Did you know that the second-largest statue in the world is currently being constructed in the Black Hills, South Dakota? It’s located just a few miles from Mount Rushmore.
Over 70 years of work have been done on Crazy Horse Memorial, the sacred land of the Lakota tribe. Although this magnificent tribute to the 19th Oglala Lakota leader is far from complete, it already makes a striking impression.
Crazy Horse, a significant figure in Lakota’s history, was a rebel against the U.S. government. He fought to stop white settlers from taking over Native American territory and threatening their way of life.
Although he was a leader in many battles, his victory at Little Bighorn in 1876 is the most famous. In what is known as Custer’s Last Stand, the United States Army was defeated here by the combined forces of Northern Cheyenne, Lakota, and Arapaho tribes.
Crazy Horse Monument is a monument with a rich history. It was established in the 1930s by a Lakota chief at his request. Henry Standing Bear, an Oglala Lakota chief who was a respected leader in the community, decided to honor Crazy Horse.
Henry Standing Bear felt it unfair that the great Native American leader wasn’t included in the list of presidents. He tried to appeal to Gutzon Borglum, the Mount Rushmore sculptor, several times but was not stopped.
He wrote to Korczak Ziolkowski, an American-Polish sculptor in 1939. Ziolkowski was interested in the Mount Rushmore project after he had briefly worked under Borglum.
The project was able to move forward after Henry Standing Bear gave all his land, which totaled 900 acres, to the government. He began his work in 1948, but he refused all government funding as he was skeptical about outside involvement.
He worked alone to realize his vision, without any electricity, water, or roads. He used a wooden 741-step staircase to reach the top. He was not discouraged.
Ziolkowski believed that the project would take around 30 years. But he was wrong.
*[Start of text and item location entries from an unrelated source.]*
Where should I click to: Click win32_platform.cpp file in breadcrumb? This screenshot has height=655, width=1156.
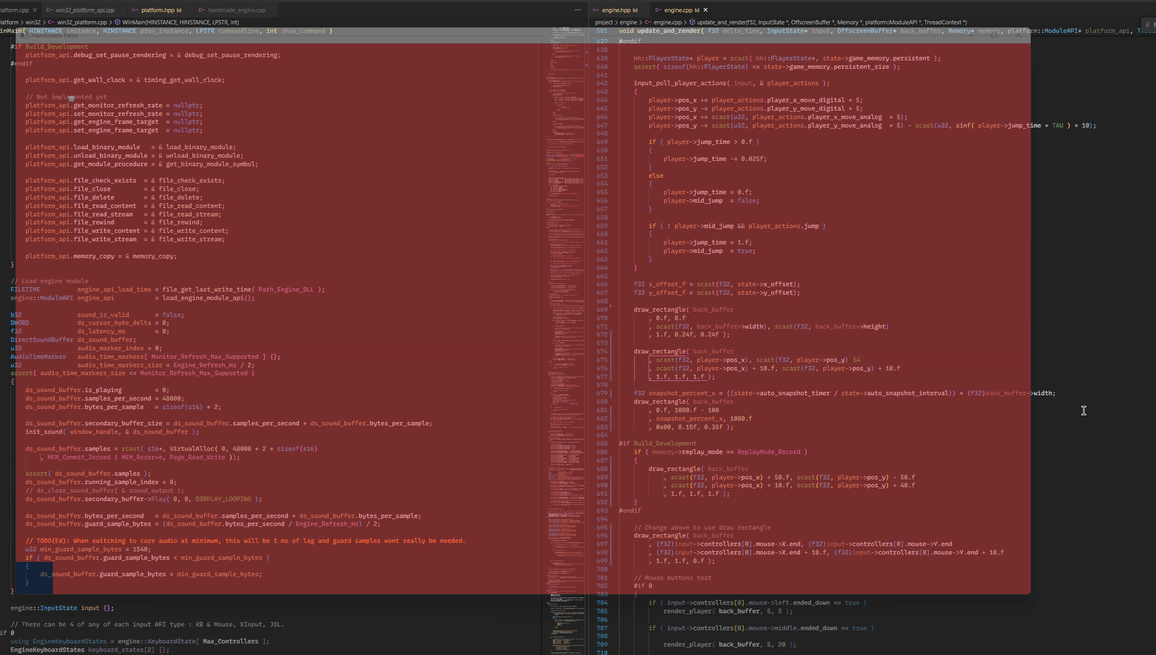[81, 22]
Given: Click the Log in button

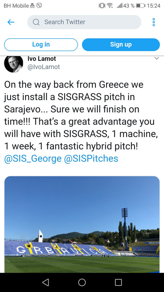Looking at the screenshot, I should point(41,45).
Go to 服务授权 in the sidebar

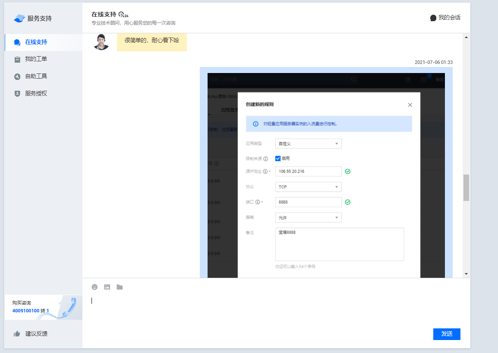[x=36, y=93]
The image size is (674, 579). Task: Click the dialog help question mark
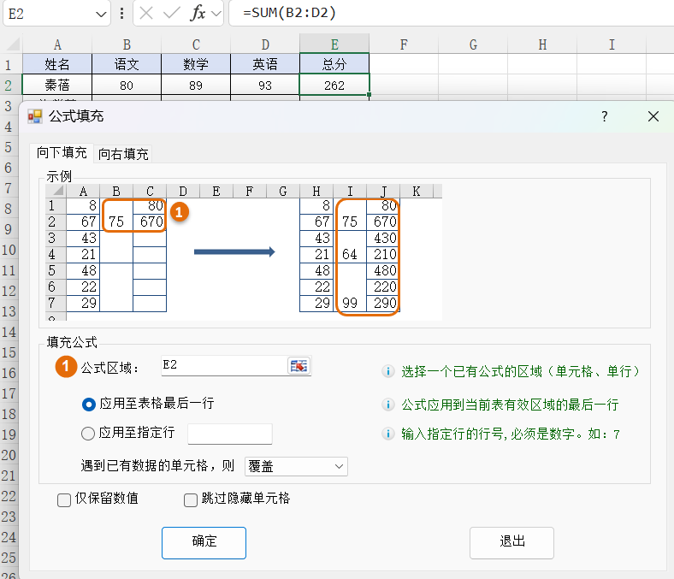(604, 116)
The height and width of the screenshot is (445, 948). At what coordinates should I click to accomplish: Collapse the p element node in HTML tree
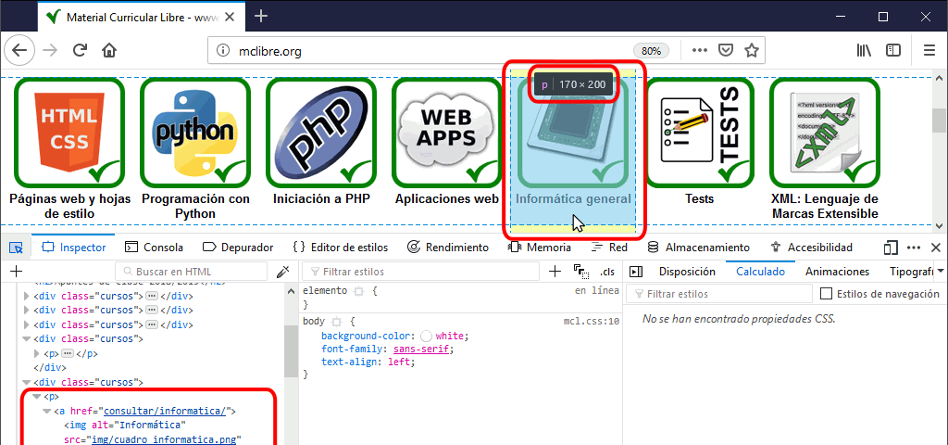tap(36, 396)
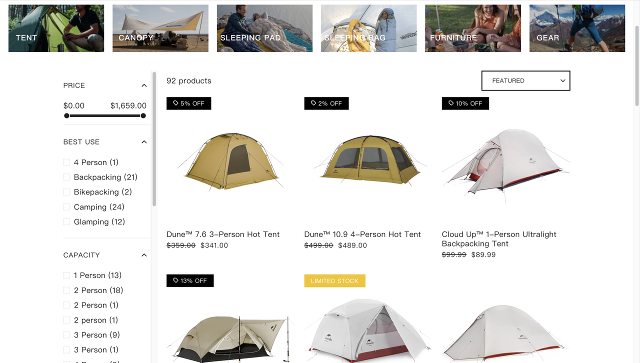Open the TENT category

click(56, 28)
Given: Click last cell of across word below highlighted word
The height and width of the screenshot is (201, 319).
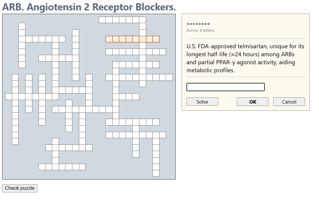Looking at the screenshot, I should 162,52.
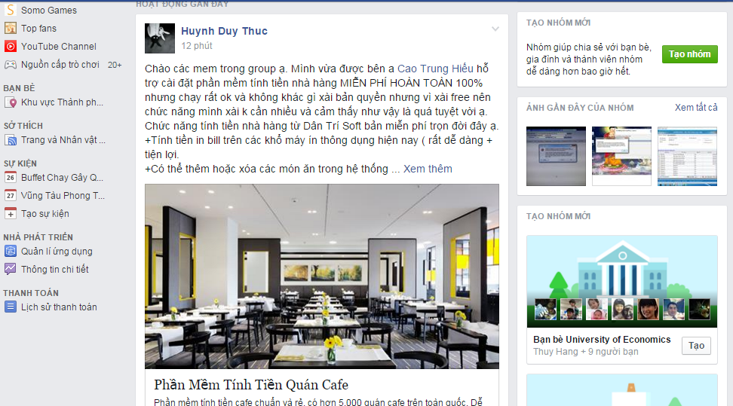Click the green Tạo nhóm button
The width and height of the screenshot is (733, 406).
689,54
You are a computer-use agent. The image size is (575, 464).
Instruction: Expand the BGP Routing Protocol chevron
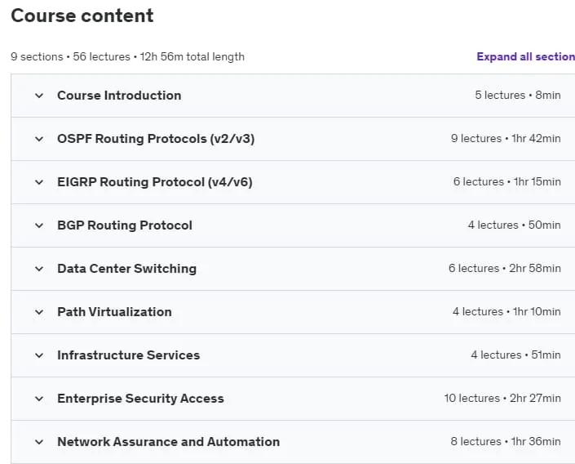point(39,225)
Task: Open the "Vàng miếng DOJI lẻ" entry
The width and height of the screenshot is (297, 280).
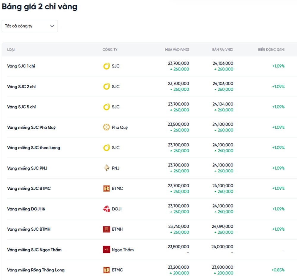Action: click(26, 209)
Crazy Horse would ride his horse while looking in the distance toward the land where many Native Americans are buried.
He worked tirelessly to achieve his dream, and he died in 1982 at the age of 74. Ruth Ziolkowski, his widow, took over the project. She made minor changes to the original plans.
For example, she decided to focus on Crazy Horse’s face rather than the horse. She correctly predicted that tourists would be attracted to Crazy Horse’s face and those ticket fees could help finance the project. It was smart, considering that there is no government funding involved in the sculpture.
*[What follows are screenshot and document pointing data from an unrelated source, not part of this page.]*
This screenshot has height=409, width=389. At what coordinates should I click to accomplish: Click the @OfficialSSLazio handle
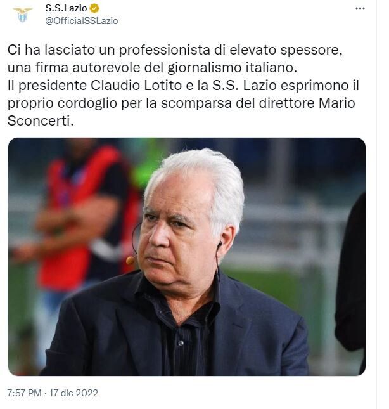(x=82, y=21)
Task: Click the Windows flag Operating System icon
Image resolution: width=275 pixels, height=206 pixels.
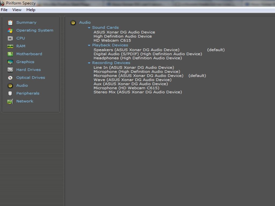Action: 10,31

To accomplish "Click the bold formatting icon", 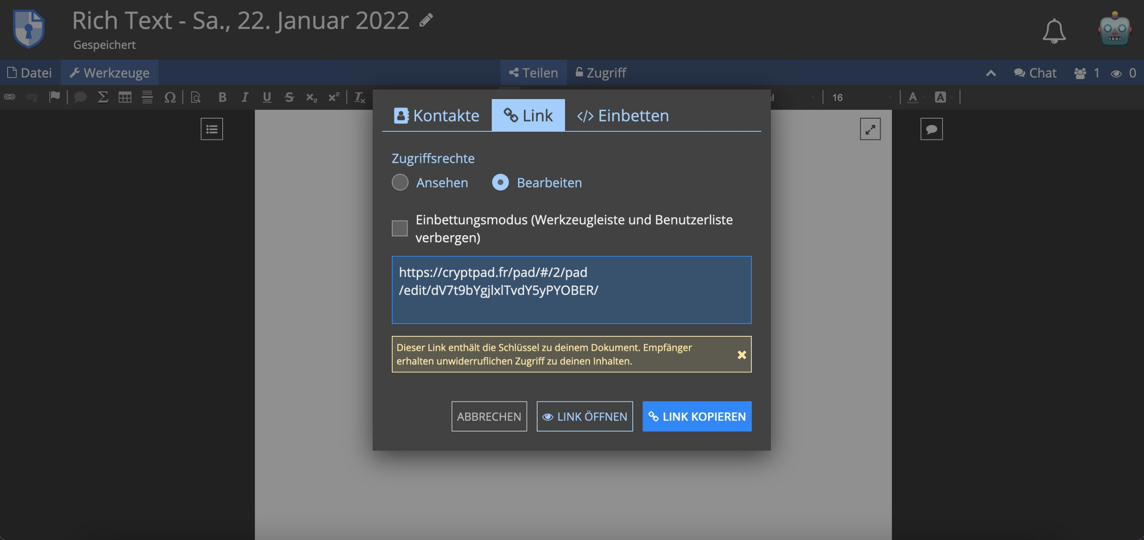I will pyautogui.click(x=222, y=96).
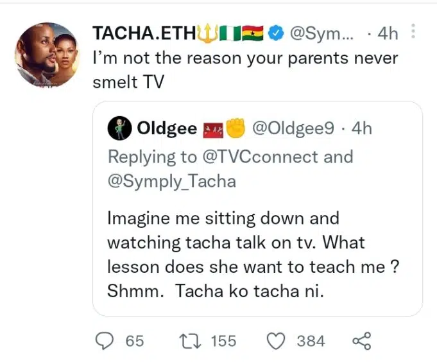Open the @Symply_Tacha mention

coord(172,181)
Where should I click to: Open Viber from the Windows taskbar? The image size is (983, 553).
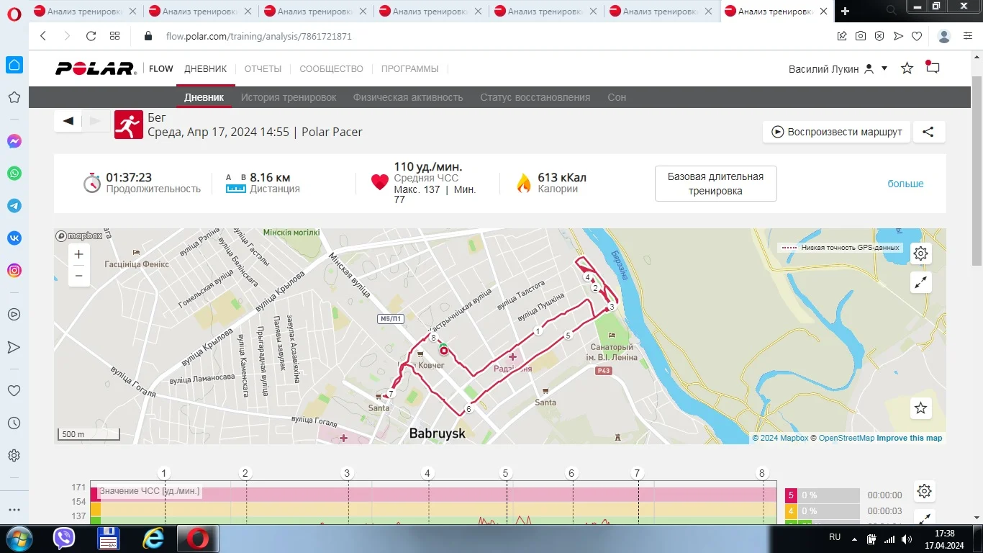pos(65,538)
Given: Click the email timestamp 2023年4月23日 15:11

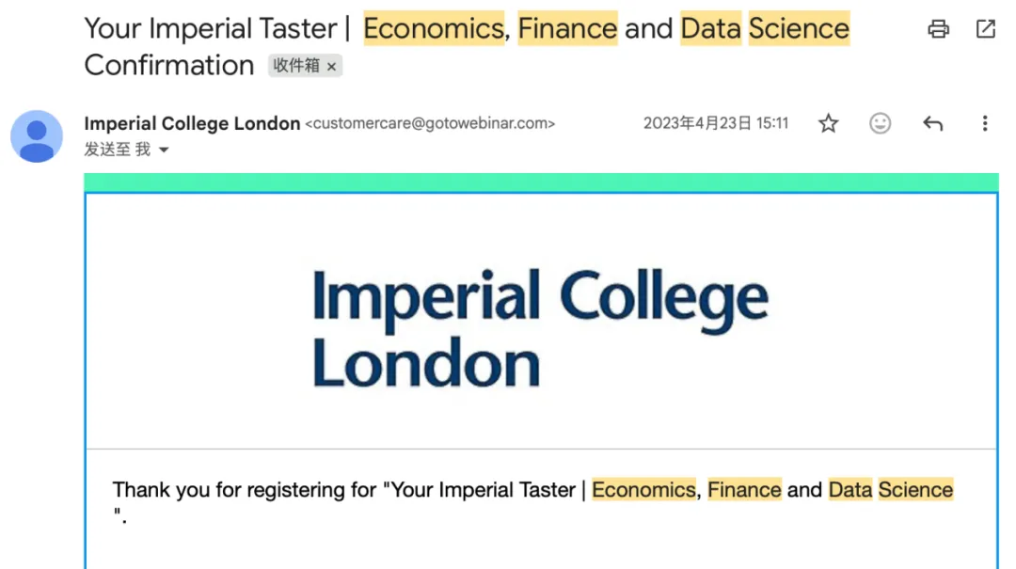Looking at the screenshot, I should 716,123.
Seven of Ziolkowski’s children worked on the sculpture, and Crazy Horse’s face emerged in 1998. This isn’t a true representation of Crazy Horse. He was notorious for refusing to take photographs.
It’s merely a representation. Crazy Horse’s head, which stands at 87 feet tall, is much larger than the 60-foot portraits on Mount Rushmore. It will be the second-largest sculpture worldwide, after India’s Statue of Unity.
Ziolkowski’s daughter Monique Ziolkowski, a sculptor, is currently running Crazy Horse Memorial Foundation. After Ruth’s death in 2014, she took over. As part of her staff, three of Ziolkowski’s grandsons and three of his children work alongside her.
The project now includes a satellite campus of the University of South Dakota that serves as an educational and cultural center. They are also known as the Indian University of North America or the Indian Museum of North America.
However, the Crazy Horse Memorial isn’t without controversy. Crazy Horse’s family has spoken out against the project. They claim Henry Standing Bear didn’t consult with their relatives before he commissioned the project.
Some in the community believe that Crazy Horse would not be happy with such a large statue, considering his humility. Others believe that Crazy Horse’s legacy and the sculptor have been forgotten in the memorial.
No matter your political affiliation, it’s impossible to deny the extraordinary power of the story that led to the creation of the statue.